We thank the referee for the positive assessment of the work and for the detailed, constructive comments. Both major comments identify places where the proofs would benefit from additional explicit steps and stated conditions. We address each below and will revise the manuscript to incorporate the requested clarifications.

read point-by-point responses
  1. Referee: [§3] §3 (Bayes-quotient refinement ordering): the argument that strict refinement forces insufficiency for every joint law P(X,Y) is load-bearing. The derivation must explicitly rule out the possibility that, for some P, the additional Bayes-relevant information required by the finer loss is already recoverable from (or irrelevant to) any source-minimal representation of the coarser loss; without this step the claimed distribution independence does not follow directly from the partial order.
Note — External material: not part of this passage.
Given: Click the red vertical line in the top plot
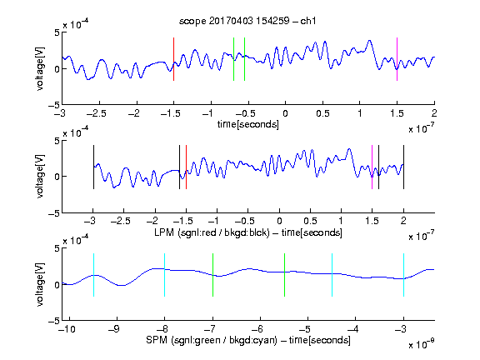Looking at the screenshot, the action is point(173,59).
    Authors: We agree that an explicit treatment of these cases strengthens the argument. The Bayes-quotient partial order is defined solely from the loss functions and is therefore independent of P(X,Y). Strict refinement means there exist outcomes whose relative probabilities affect the finer loss but not the coarser loss. Any representation that is minimal for the coarser loss is permitted to discard information irrelevant to that loss; the refinement relation guarantees that this discarded information is precisely the additional Bayes-relevant information for the finer loss. To rule out the referee's concern, we will add a short paragraph in §3 that (i) considers an arbitrary P, (ii) notes that if the extra information happens to be recoverable from a particular minimal representation then that representation is no longer minimal for the coarser loss (by definition of minimality), and (iii) shows that when the information is irrelevant under P the excess risk is zero, which is consistent with but does not contradict the qualitative obstruction. This makes the distribution-independent claim fully rigorous. revision: yes

  2. Referee: [§4.1] §4.1 (excess-risk identity for finite-output log loss): the identity equating excess risk to I(Y; discarded part | representation) is presented as following from the refinement relation. The proof should state the precise measurability and finiteness conditions under which the discarded part is well-defined and the mutual-information term is exactly the excess risk; any hidden dependence on the particular form of the representation map would weaken the claim.

    Authors: The identity is stated for finite output spaces Y (as indicated by the section title and the abstract). Under the standing assumptions that the representation map is measurable and that the coarser representation is a sufficient statistic for the coarser loss, the sigma-algebra generated by the discarded information is well-defined and the conditional mutual information equals the excess log-loss risk exactly. There is no additional dependence on the concrete form of the map beyond the sufficiency property already used in the refinement relation. We will insert a short “Assumptions and notation” paragraph at the start of §4.1 that lists the conditions (finite Y, measurable maps, sufficiency for the coarser loss) and briefly recalls why they suffice for the information-theoretic identity to hold. revision: yes

Circularity Check

0 steps flagged

No circularity: derivation follows from independent definition of Bayes-quotient refinement.

full rationale

The paper introduces Bayes quotients as a new ordering on losses and states that strict refinement produces an immediate obstruction by the definition of the partial order itself. No equations reduce a prediction to a fitted input, no self-citation chain is load-bearing, and the quantitative identity for log loss is presented as a direct consequence of the ordering rather than a renaming or tautology. The derivation chain is therefore self-contained against external benchmarks.

Axiom & Free-Parameter Ledger

0 free parameters · 0 axioms · 0 invented entities

Abstract-only; no explicit free parameters, axioms or invented entities are visible.